Third Suggestment

In December 2014, over 2,800 atheists responded to a challenge to rewrite the Decalogue (Ten Commandments) with modern, humanist alternatives. After collating and condensing the submissions, thirteen judges voted on the top ten atheist Ten Commandments – or perhaps to avoid the hierarchical implications of the word, we ought to call them Suggestments. I would like to offer a few, brief observations to this list, which aren’t so much chiseled into immutable stone as they are finger-sketched into the sand at low tide. The original CNN article can be found here.

The scientific method is the most reliable way of understanding the natural world

If by “understanding the natural world” we mean gaining empirical knowledge through the senses, I heartily agree. In its pristine form, the scientific method has cured diseases, increased crop yields, and sent Man to the moon. She is very good at what she does. Insinuating, as it seems the statement does, that empiricism encompasses all truth, however, is wrong-headed.

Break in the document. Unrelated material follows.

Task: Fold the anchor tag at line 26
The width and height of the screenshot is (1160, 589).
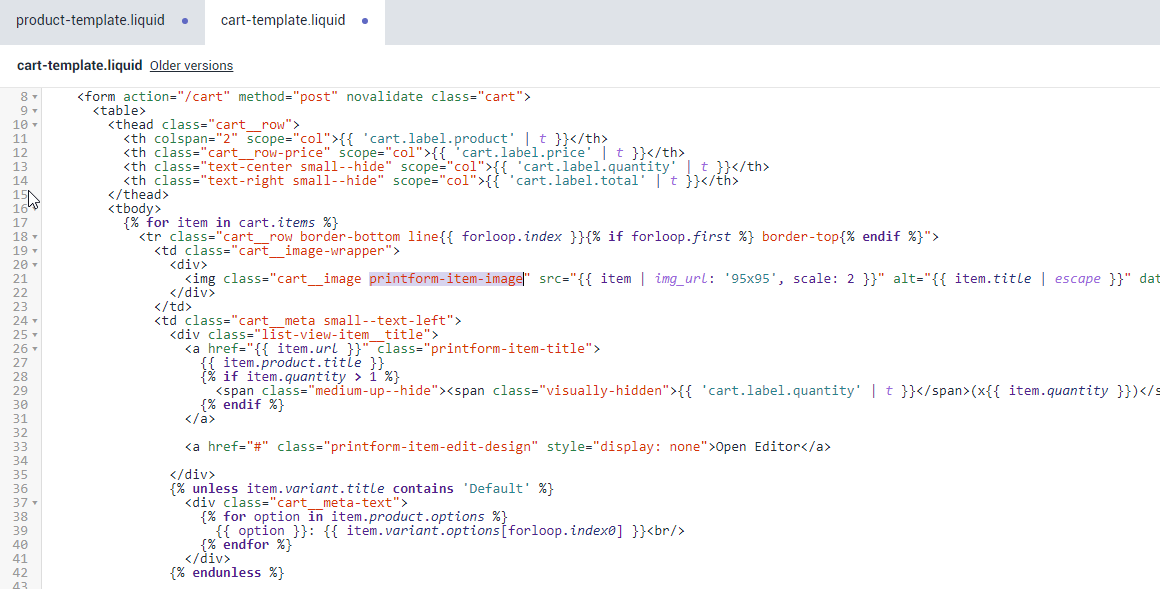Action: point(35,349)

Beyond the reach of the scientific method are all the questions that really matter. It can tell us that a body will fall towards the earth at 9.2 m per second squared, but it cannot tell us if throwing that body off a roof is morally onerous. It can demonstrate that the average male is stronger than the average female, but not if that strength ought to be used to protect or pillage the weaker sex. It can teach you how to enrich uranium, but not if it should be used in a bomb or a power plant. It can tell you the wavelengths of the rainbow colors on the electromagnetic spectrum, but cannot comment on its beauty.

It is also true that observations are only as useful as the humans who interpret them. Data is always interpreted through a worldview lens; ideological commitments alter the data we allow ourselves to see, dismissing certain hypotheses out of hand. If I do not believe extraterrestrial life is possible, then it will not be among the hypotheses I consider to explain the glowing blue orb hovering above my truck. A priori commitments to a godless universe blind one from considering an intelligent designer as a possible creator of the mind-boggling complexity and mathematical impossibility of, say, the human genome. Inference to the best possible explanation, when hamstrung by bias, excludes the best possible explanation.

So yes, the scientific method is the most reliable way of understanding the natural world and is a God-gifted means of improving life, augmenting the wonder of creation, and fulfilling the dominion mandate. And we must be prepared to have it lead us to the precipice where the physical world ends in the cliff of metaphysical implications.